A Walking History of Campus

Paul Robeson Library

The intersection of Penn and Fourth streets by the Paul Robeson Library in the mid-to-late ’70s next to a picture of the same spot today—with Cal Maradonna on the right.

By Sam Starnes

There was a time, Cal Maradonna says, when cars on Fourth Street emerged from the tunnel under the footings of the Ben Franklin Bridge and drove right past the steps of the Paul Robeson Library, which had opened a few years earlier in 1970. Maradonna SBC’74, GSBC’79, who arrived as a first-year student in 1969 and joined the university in 1974 as coordinator of student activities, has served on staff for most of the years since. “It’s amazing how much campus has changed,” says Maradonna, who has held several positions, including his current role as director of an off-campus bachelor’s degree program for the School of Business–Camden, where he also teaches.

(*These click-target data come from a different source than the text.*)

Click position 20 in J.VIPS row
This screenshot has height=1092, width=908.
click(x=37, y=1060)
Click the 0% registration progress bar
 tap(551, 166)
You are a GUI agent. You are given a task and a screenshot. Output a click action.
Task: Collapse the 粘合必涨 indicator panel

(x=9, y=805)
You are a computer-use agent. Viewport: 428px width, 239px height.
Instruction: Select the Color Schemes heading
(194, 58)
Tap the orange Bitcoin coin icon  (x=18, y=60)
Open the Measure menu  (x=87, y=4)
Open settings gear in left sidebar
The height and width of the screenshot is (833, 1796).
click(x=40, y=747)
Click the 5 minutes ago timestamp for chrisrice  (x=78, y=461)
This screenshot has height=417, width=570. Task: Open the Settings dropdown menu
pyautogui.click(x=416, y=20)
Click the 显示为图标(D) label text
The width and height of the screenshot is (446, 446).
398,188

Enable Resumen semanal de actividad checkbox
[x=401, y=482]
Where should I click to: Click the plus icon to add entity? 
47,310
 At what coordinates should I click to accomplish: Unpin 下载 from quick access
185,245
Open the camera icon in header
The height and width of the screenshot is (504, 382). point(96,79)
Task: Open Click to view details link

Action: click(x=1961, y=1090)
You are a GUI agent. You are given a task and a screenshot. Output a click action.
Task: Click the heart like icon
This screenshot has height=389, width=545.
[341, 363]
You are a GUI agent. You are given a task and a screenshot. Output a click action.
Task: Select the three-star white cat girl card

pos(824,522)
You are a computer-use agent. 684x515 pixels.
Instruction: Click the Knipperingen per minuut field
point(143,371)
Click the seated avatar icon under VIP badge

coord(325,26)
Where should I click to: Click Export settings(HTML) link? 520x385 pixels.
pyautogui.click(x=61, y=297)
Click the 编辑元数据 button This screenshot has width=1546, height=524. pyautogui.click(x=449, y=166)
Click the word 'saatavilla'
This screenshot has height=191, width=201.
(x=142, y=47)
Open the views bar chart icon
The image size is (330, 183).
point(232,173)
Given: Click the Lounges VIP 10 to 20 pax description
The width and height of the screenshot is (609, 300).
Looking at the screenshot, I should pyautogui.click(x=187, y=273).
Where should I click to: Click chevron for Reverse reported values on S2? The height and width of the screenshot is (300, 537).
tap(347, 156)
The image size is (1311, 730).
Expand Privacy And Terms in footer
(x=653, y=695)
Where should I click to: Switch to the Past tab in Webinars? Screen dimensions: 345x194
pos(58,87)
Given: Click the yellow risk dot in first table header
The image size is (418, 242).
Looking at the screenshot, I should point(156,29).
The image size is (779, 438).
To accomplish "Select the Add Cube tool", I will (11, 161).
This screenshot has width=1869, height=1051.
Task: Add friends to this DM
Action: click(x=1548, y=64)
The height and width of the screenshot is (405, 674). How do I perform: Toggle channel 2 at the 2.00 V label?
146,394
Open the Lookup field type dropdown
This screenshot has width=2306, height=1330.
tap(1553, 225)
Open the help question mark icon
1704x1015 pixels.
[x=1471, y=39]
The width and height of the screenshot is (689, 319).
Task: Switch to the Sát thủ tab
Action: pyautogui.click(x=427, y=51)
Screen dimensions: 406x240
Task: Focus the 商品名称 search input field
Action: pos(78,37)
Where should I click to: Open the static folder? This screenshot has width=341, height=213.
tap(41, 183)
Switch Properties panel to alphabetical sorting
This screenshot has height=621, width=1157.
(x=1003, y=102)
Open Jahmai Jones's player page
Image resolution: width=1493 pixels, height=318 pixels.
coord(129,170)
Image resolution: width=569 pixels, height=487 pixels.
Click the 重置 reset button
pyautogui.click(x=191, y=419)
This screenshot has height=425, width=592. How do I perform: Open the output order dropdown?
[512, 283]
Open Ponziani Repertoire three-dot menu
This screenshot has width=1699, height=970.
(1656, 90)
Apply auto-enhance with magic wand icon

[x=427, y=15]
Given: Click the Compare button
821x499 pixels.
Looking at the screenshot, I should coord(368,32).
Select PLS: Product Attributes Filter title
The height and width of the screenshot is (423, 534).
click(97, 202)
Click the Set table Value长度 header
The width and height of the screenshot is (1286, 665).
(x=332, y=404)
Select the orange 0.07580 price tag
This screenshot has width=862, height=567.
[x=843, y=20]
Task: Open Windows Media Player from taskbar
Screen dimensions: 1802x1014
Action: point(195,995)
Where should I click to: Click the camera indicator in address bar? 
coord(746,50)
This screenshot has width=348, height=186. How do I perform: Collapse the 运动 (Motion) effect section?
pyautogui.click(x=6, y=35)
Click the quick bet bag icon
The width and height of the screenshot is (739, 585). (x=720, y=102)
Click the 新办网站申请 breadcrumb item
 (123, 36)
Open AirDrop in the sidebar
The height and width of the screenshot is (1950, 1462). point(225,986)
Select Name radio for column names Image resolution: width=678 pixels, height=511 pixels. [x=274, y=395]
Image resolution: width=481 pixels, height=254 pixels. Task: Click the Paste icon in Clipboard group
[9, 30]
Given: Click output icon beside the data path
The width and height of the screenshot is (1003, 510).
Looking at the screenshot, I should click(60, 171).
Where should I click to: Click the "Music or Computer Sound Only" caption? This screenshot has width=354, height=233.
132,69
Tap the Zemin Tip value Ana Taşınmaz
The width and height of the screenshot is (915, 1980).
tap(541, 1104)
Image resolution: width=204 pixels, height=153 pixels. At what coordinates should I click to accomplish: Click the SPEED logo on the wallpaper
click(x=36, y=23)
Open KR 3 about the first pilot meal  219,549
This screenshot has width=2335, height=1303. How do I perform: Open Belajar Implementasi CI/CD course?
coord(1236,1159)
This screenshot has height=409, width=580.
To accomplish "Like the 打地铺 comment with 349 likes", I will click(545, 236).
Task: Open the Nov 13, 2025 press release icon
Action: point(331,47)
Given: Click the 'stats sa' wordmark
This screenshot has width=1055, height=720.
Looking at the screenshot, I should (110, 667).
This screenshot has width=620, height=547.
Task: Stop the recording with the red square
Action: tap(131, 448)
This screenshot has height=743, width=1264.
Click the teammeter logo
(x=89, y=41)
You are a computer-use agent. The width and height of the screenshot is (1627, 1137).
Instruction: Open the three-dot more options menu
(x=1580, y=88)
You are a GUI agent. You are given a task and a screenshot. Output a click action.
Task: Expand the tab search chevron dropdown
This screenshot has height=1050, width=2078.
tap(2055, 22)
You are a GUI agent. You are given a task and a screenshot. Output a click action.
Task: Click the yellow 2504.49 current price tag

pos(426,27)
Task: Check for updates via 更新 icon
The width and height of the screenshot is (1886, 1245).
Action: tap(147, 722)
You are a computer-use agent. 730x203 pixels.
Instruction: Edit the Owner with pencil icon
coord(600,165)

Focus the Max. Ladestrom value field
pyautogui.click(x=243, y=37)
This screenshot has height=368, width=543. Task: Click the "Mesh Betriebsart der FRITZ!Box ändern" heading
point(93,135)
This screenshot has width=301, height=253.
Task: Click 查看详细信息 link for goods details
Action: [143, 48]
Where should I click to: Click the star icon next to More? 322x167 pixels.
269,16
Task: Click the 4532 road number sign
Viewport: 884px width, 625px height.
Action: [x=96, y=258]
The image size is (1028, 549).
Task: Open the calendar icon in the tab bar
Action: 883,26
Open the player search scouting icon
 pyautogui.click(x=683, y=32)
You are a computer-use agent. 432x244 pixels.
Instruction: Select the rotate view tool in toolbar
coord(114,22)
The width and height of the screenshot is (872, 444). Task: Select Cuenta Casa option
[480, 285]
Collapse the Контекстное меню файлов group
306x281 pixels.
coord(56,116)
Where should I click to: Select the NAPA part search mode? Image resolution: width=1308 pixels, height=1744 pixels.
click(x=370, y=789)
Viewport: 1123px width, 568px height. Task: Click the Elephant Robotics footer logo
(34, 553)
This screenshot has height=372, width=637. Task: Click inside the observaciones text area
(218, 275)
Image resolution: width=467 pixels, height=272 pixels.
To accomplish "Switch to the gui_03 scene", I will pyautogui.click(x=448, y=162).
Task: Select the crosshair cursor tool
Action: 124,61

Johnson Park Library Building

Maradonna on the steps of the Johnson Park Library Building in 1975.

He began giving campus tours in the ’80s and continues to do so when asked, pointing out details such as where sections of Fourth and Penn streets—both of which ran through what is now the campus quad—have long since closed and been converted to green space and walkways. He shows you the grassy spot adjacent to the Ayer Mansion—the historic stone-faced building that for years was the business office and now houses Admissions—where a stable house stood that had been converted into a bookstore. And up Lawrence Street, he points to the site of a long-gone bar called The Grill. His starting point for his tour is perhaps his favorite spot on campus: Johnson Park, the university’s lovely garden-like setting that has been restored in recent years around the one hundred-year-old Cooper Branch Free Public Library building. He tells you that the park is home to one of only seven castings in the world—and the only one in the United States—of a Peter Pan statue commissioned by the story’s author, J.M. Barrie.

Maradonna’s campus tour now includes many new developments, such as the new Nursing and Science Building across Federal Street from Camden City Hall, and the site on the corner of Fifth and Market where a new home for the School of Business will rise in future years. “This is not the same campus it was in 1969,” Maradonna says. “It’s ever-changing.”